Answer these questions from the open letter below:
1. According to the writer, short of what does the taught position have no principled, textual reason to stop its progress?
2. Which verse is quoted for the statement that knowledge and understanding come from the LORD's mouth?
3. Which verse is cited for the gospel being the power of God for salvation?
BEGIN Document text
An Open Letter About the Work of the Holy Spirit

An Open Letter About the Work of the Holy Spirit

Dear Gospel Preachers and saints of God,

God's Word can keep us from sin.

God’s Word can keep us from sin.

I must take exception to what I am hearing you preach more and more often.  The Holy Spirit’s direct influence is not needed and is not given beyond the word to help humanity understand and obey God.  We may have our different understandings about the specifics relating to the Spirit’s indwelling and influence. And on most of those issues I am quite content to live at peace with you on them.  But I refuse to continue to sit quietly while a watered-down version of the doctrine of divine illumination is taught in the Lord’s church. The position is itself wrong and has no principled, textual reason to stop its progress short of full-blown Calvinism.  I hear you and accept that you believe the grace you are proclaiming the Spirit provides is resistible, while Calvinistic grace is irresistible. I hear you say it.  I just don’t believe the text will support the fine distinction you are drawing.  If a direct influence of grace on the human soul is allowed in understanding and obedience, please someone show me in the text, where the resistible/irresistible distinction is made.  I cannot find it. I do not believe it is there.  It is your burden to show the book, chapter, and verse that supports your theory. What you are teaching is wrong, dangerous, and harmful to the Lord’s church – both now and more so in the future.

The scripture is clear on several matters:

  • Knowledge and Understanding Come from the Mouth of God – God’s Spirit reveals the mind of God in words (1 Cor. 2:13). The only source of divine knowledge comes from God’s lips – “For the LORD gives wisdom; from his mouth come knowledge and understanding. . .” (Proverbs 2:6).
  • God has Chosen to Proclaim His Knowledge from Human Preaching – Paul makes this clear – “For since, in the wisdom of God, the world did not know God through wisdom, it pleased God through the folly of what we preach to save those who believe” (1 Corinthians 1:21). Without God’s knowledge delivered in the words (spoken or written), no person would ever be saved. The Spirit saves no one apart from the word.
  • The Power of Salvation is in the Gospel – God delivered the gospel through the fullness of the Holy Spirit’s power. It is inherently infused with all the influence possible to convert and transform the soul (Short of commandeering man’s free will). The preached gospel is the only power of God in the present in the world for salvation – “For I am not ashamed of the gospel, for it is the power of God for salvation to everyone who believes, to the Jew first and also to the Greek” (Romans 1:16).
END Document text
BEGIN Information provided
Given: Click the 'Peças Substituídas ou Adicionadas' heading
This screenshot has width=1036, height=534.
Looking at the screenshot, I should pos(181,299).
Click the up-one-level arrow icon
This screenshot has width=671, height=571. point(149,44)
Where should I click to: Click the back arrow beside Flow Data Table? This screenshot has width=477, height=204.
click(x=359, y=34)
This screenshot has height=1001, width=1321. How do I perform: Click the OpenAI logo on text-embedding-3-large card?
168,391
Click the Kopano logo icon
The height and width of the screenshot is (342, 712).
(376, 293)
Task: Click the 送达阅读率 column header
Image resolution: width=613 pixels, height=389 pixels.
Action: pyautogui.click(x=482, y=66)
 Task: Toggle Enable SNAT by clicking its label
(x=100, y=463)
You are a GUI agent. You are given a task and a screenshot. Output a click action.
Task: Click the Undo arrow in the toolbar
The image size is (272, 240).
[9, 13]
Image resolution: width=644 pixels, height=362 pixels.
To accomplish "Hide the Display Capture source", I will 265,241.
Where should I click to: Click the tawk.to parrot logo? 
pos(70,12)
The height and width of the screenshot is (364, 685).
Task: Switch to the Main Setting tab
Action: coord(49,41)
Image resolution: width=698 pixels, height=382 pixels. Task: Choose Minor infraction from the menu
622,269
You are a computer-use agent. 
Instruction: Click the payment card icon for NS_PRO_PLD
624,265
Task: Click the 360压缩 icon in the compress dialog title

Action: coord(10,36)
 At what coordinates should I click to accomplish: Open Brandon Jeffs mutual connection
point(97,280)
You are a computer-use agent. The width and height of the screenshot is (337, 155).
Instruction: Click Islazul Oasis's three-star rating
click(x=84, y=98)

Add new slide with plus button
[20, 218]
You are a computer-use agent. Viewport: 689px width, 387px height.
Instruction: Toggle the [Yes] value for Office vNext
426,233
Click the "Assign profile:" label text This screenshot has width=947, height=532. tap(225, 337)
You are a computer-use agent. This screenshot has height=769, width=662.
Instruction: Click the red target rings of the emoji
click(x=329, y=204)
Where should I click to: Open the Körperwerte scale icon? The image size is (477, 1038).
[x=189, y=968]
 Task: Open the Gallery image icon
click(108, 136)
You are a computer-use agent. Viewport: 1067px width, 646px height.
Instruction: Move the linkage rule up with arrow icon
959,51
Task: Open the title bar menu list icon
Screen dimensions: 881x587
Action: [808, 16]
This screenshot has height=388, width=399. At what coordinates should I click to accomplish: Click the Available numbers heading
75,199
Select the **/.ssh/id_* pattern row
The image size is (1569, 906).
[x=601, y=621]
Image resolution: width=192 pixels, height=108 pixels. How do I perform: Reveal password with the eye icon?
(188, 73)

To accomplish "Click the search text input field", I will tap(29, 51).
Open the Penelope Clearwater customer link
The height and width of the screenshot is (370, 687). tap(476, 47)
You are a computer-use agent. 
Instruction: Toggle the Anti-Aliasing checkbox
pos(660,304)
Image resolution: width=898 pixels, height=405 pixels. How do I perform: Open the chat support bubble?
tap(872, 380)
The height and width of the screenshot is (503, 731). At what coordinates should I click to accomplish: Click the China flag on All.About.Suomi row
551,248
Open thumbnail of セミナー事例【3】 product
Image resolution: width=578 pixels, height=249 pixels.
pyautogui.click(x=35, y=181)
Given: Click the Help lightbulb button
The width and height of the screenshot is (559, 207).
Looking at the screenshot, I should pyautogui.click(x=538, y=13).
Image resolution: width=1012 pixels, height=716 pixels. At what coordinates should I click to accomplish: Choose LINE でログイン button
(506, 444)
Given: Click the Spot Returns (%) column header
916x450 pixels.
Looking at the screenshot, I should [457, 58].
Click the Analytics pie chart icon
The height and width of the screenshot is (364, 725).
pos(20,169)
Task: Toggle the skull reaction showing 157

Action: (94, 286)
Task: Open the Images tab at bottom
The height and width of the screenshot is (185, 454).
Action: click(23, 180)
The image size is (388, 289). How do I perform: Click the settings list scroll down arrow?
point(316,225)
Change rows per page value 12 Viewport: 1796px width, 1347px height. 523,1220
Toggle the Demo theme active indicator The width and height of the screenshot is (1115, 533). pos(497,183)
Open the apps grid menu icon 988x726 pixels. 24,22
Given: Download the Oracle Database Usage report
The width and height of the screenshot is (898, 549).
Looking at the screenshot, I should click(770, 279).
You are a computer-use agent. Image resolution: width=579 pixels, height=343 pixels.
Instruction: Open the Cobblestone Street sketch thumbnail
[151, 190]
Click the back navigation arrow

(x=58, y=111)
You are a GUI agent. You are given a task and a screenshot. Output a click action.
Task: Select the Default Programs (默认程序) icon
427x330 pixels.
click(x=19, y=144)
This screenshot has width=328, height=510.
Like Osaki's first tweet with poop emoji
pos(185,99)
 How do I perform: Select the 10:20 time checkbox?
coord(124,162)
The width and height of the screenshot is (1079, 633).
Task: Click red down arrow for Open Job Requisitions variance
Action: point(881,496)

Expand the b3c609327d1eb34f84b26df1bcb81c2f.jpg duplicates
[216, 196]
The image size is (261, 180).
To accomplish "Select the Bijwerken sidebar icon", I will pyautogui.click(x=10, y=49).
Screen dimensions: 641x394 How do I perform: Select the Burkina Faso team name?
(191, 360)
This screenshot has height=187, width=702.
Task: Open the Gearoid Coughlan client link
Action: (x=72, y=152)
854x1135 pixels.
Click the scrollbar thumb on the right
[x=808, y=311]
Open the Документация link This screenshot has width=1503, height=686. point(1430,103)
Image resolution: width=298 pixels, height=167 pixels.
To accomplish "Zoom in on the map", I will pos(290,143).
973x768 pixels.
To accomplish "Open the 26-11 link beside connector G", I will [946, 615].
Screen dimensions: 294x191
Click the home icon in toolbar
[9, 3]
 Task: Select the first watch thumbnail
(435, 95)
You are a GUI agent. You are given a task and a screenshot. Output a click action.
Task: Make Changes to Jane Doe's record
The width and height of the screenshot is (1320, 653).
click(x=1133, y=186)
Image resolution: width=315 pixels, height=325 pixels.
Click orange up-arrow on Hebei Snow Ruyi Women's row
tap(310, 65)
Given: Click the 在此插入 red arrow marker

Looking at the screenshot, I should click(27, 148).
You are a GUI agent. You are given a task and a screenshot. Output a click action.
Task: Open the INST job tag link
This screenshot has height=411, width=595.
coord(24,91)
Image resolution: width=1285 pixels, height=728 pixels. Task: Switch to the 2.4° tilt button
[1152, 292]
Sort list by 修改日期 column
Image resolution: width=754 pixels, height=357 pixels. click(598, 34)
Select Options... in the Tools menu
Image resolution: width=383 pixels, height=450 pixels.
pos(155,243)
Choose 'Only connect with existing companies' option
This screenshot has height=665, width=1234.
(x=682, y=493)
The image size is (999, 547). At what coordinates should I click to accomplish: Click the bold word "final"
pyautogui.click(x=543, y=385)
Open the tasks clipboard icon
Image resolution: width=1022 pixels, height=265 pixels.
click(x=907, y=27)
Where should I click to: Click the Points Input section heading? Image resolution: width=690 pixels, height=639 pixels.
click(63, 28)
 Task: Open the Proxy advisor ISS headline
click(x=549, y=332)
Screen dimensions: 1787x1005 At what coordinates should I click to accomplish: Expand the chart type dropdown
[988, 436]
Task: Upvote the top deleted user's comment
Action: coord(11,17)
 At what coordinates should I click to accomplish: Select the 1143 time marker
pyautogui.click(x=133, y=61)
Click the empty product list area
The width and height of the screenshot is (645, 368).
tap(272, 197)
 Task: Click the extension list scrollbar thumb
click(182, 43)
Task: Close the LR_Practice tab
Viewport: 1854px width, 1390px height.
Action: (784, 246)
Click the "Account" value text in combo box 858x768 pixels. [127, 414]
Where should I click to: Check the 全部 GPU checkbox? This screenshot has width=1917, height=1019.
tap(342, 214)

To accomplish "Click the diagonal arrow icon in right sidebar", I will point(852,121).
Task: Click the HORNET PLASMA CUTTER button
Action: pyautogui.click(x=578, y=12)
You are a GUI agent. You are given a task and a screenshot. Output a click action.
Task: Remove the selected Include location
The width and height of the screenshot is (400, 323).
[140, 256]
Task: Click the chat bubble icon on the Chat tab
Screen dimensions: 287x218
END Information provided
## [Reply to the task]
1. Full-blown Calvinism.
2. Proverbs 2:6.
3. Romans 1:16.